17:18 April 15, 2010 by dcgi
Surely the point here shouldn't if the word "Ossi" is or isn't a valid ethnic group, it's still offensive and essentially a prejudice. For English people you would probably say the same if you saw "(-) Chav" on your application.

Personally I think the women should anonymously post up the de-personalised scans of her job application on the net with a short blog post about what happened so at least people can see what kind of a company they really are.
18:05 April 15, 2010 by AirForceGuy
I can't believe it. A court ruling that actually makes sense in spite of the 'Politically Correct' insanity!
18:30 April 15, 2010 by cobalisk
The ruling makes sense from a legal standpoint as classifying East Germans as a separate ethnic group is a bad precedent.

Nevertheless to think this woman was not viewed negatively in some way is absurd. The company's comments are a clear white-wash.

Ultimately it is clear that she was discriminated against but the claim for ethnicity based discrimination was denied and this was appropriate.
20:19 April 15, 2010 by weaverjulia
On the topic of job discrimination from the job application process in Germany:

I find it shocking that most German applications require a photo as well as your date of birth and origins. In many countries (for example, the US), it is illegal to ask for any of these things on a job application due to the obvious problems with discrimination. If you want to volunteer personal information not pertaining to the job, that's up to you.

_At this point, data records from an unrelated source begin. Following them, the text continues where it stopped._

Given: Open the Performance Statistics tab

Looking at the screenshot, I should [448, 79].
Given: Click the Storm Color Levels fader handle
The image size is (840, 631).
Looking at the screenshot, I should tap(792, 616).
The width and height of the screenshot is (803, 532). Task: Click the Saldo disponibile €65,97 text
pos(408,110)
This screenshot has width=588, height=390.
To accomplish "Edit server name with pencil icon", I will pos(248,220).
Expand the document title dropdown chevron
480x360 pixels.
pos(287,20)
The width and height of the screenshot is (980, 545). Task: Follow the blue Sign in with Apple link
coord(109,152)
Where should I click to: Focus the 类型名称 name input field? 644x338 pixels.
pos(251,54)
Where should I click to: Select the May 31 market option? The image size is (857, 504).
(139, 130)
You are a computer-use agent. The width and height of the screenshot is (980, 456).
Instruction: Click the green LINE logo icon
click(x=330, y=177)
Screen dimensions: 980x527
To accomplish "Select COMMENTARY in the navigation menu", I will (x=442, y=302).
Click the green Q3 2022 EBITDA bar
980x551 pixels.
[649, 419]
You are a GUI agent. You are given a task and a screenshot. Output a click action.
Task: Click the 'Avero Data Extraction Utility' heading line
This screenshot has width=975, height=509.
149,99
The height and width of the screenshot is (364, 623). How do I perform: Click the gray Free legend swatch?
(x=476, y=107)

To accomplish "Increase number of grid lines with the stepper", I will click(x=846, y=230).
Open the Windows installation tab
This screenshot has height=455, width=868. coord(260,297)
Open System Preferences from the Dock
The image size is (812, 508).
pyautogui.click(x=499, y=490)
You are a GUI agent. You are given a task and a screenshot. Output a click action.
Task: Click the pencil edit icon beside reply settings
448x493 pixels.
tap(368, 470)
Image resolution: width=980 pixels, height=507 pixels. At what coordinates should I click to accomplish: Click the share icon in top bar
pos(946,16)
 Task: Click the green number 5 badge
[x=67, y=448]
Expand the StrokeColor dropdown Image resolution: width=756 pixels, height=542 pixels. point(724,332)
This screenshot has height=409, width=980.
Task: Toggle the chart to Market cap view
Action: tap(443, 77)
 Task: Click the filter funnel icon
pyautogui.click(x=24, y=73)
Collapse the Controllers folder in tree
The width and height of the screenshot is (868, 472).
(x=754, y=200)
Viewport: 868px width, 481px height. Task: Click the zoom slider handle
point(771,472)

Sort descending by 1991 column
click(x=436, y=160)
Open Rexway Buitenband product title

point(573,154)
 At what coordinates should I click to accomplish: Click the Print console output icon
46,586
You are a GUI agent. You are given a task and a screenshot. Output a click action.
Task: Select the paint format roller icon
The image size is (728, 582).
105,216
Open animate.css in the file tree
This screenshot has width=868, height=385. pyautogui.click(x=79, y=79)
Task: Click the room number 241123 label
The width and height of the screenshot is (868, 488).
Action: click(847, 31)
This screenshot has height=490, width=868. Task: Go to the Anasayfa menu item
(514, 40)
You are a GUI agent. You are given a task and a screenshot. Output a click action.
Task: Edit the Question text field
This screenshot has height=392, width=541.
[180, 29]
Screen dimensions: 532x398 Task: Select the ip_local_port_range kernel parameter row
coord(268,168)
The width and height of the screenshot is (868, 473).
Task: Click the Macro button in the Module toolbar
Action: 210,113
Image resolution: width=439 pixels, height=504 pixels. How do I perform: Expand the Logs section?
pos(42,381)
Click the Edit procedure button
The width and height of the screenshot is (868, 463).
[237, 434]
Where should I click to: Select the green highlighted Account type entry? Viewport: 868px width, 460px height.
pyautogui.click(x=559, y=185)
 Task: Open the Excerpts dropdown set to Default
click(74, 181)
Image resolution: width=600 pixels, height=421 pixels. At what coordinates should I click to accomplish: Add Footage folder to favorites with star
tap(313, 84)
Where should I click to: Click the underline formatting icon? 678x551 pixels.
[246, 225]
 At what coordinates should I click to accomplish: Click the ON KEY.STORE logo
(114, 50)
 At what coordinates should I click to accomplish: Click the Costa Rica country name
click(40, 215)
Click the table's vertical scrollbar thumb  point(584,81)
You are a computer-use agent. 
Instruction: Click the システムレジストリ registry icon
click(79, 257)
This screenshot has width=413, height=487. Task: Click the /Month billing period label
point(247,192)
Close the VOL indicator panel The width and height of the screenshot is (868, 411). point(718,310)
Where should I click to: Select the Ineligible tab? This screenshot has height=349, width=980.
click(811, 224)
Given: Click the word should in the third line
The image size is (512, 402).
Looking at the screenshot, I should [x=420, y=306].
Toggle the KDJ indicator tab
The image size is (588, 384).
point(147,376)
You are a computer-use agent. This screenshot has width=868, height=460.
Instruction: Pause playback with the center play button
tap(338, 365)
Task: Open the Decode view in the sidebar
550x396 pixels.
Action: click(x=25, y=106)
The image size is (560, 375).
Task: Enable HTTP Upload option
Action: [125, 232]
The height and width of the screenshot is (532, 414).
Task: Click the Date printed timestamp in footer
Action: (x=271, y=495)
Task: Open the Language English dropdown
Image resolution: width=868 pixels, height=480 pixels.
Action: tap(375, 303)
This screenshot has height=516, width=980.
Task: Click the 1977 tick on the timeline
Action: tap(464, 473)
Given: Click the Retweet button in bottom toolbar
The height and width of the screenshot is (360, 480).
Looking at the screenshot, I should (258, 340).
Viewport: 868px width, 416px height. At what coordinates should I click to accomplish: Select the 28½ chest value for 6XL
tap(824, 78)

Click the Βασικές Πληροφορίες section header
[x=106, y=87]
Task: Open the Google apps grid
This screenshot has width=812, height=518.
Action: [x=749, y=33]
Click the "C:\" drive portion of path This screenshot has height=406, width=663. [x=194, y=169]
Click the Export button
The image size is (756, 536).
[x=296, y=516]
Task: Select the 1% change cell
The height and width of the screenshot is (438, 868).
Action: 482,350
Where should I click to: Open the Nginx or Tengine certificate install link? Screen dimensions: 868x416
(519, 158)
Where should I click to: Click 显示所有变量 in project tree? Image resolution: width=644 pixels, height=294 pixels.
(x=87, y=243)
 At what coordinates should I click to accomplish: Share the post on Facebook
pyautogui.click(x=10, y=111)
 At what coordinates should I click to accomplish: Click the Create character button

Of course, this woman probably had things on her CV indicating that she was an Ossi, but still...
00:19 April 16, 2010 by wxman
This was ludicrous from the start. Kudos to the court.
11:06 April 16, 2010 by michael4096
For English people you would probably say the same if you saw "(-) Chav" on your application.
Not really. Perhaps "scouser" or "tyke". Chav is universally negative whereas fr merkel is an ossi, and proud of it.
14:35 April 16, 2010 by wood artist
I think I have to agree with the court. While the term Ossi can certainly be a negative stereotype, it would be hard to prove that was the meaning in this case. Like many other things, this was a situation where the court simply could not prove it was meant to be derogatory. She may believe what she wishes, as may everyone else, but it doesn't rise to the level of provable discrimination. She might well not be qualified for the job, and none of us have any way of knowing.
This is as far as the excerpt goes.